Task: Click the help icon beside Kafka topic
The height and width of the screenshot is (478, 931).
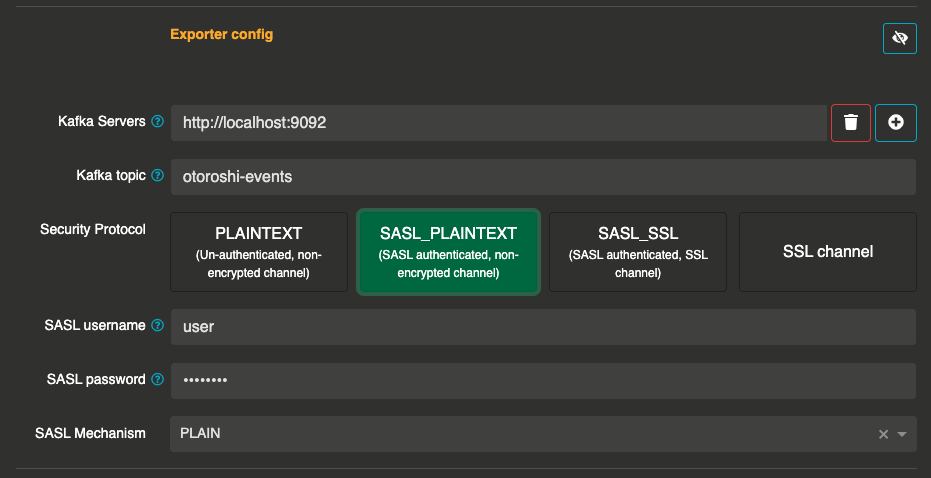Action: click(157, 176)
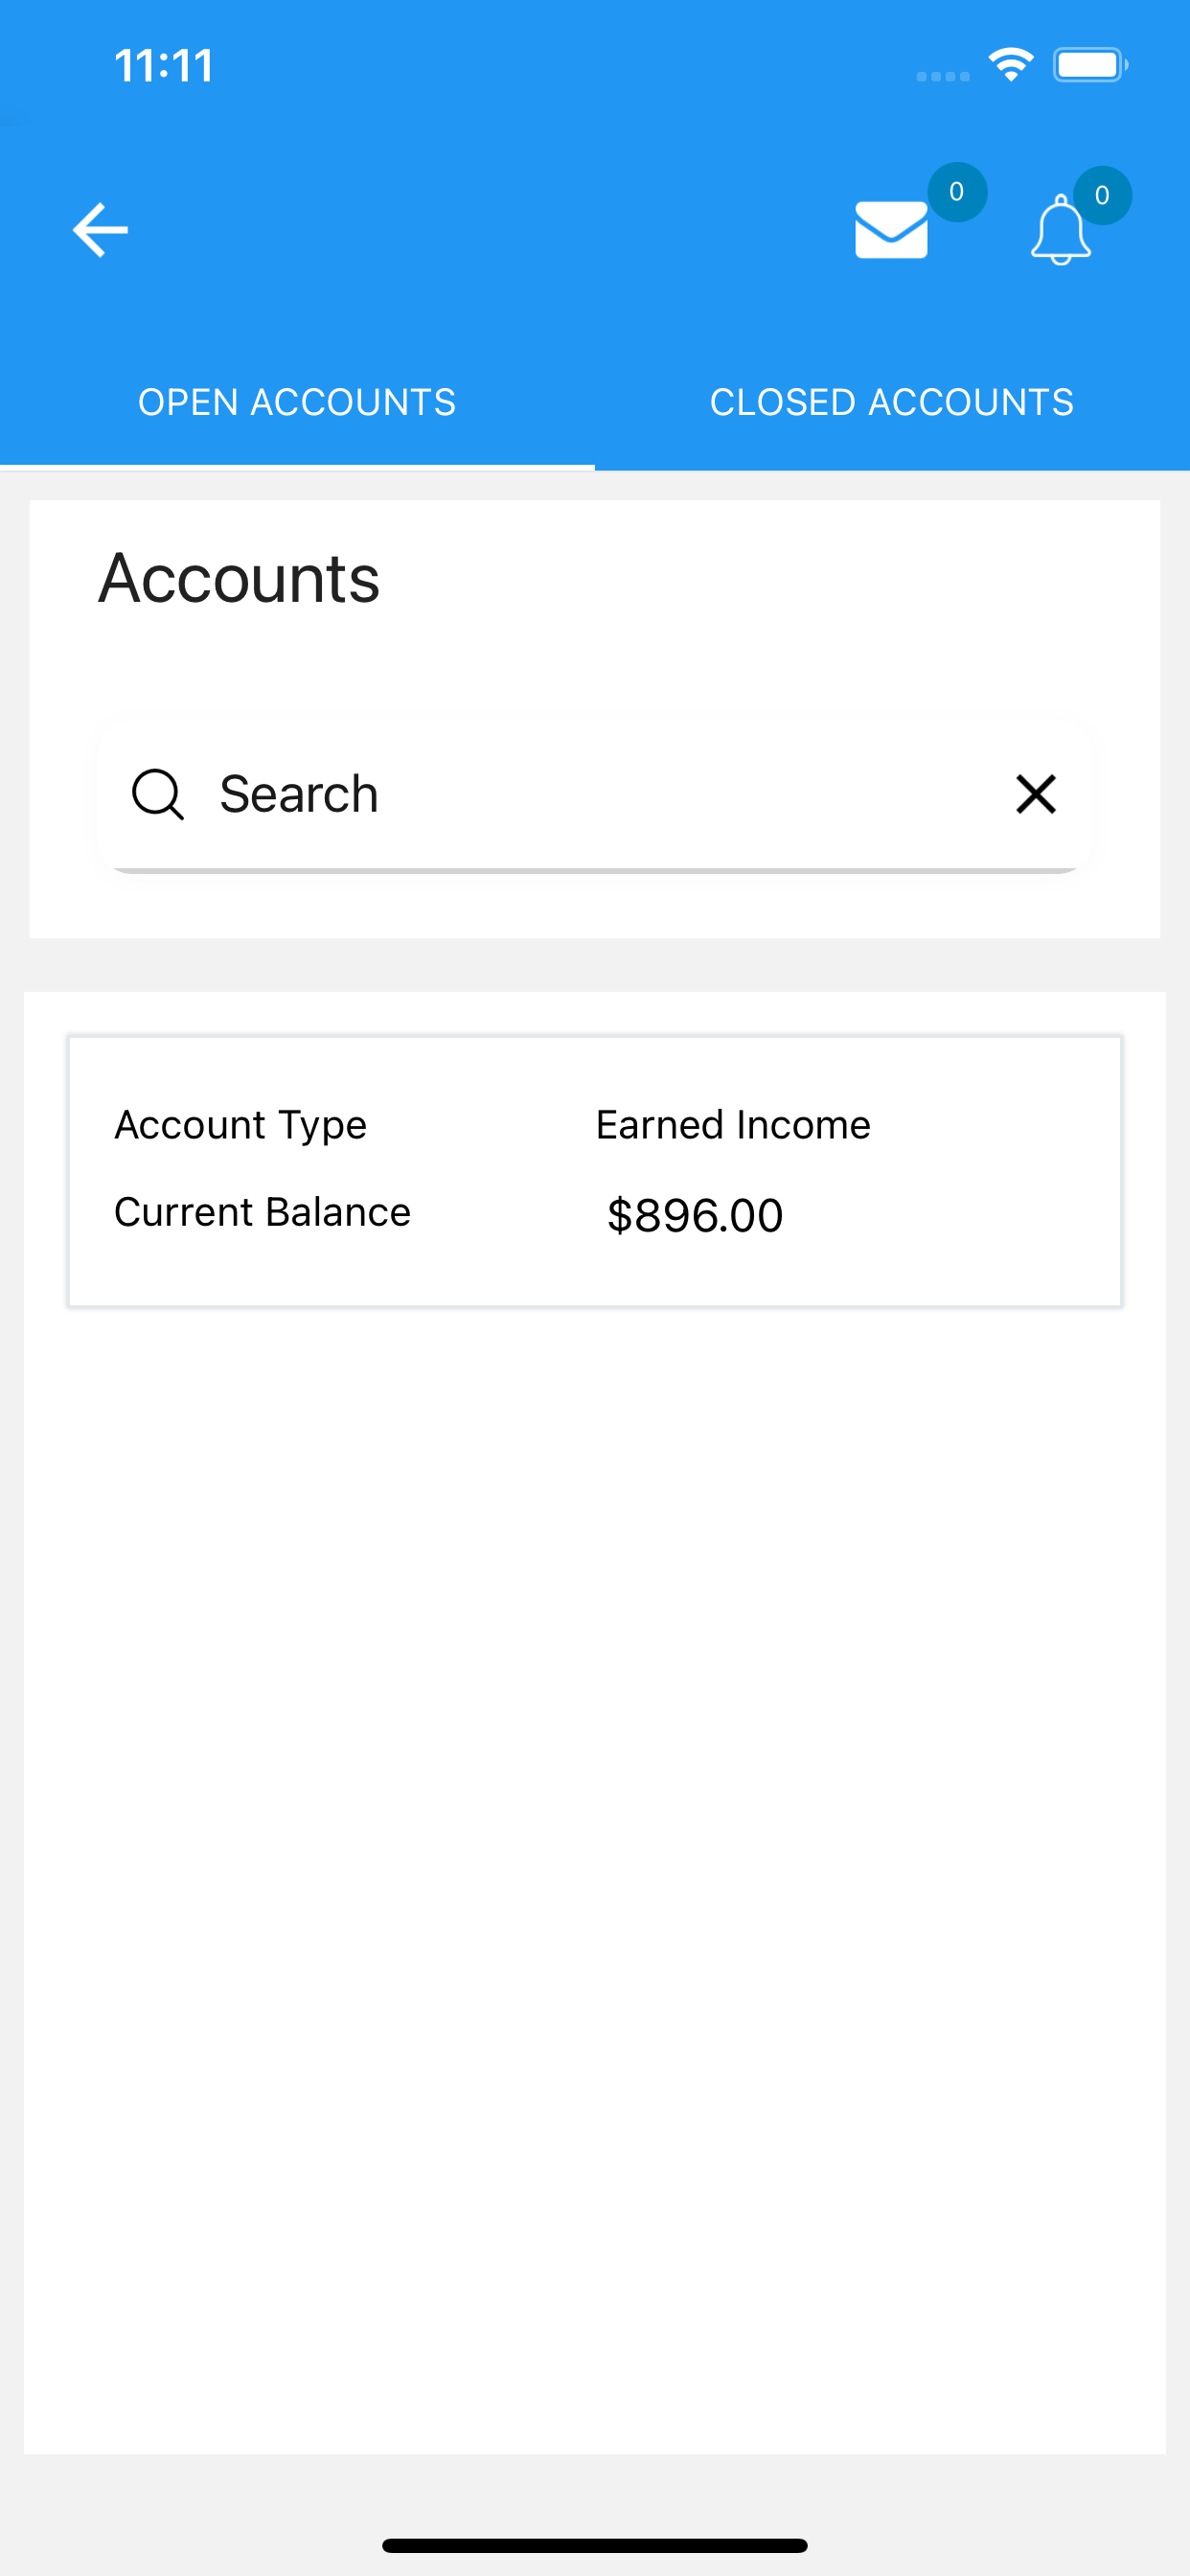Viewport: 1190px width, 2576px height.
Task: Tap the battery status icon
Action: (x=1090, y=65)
----------
Please reproduce every row above word for word, leaving out the pictures.

Task: Click the help icon beside Kafka topic
The height and width of the screenshot is (478, 931).
Action: click(157, 176)
Viewport: 1190px width, 2576px height.
Task: Tap the battery status icon
Action: (x=1090, y=65)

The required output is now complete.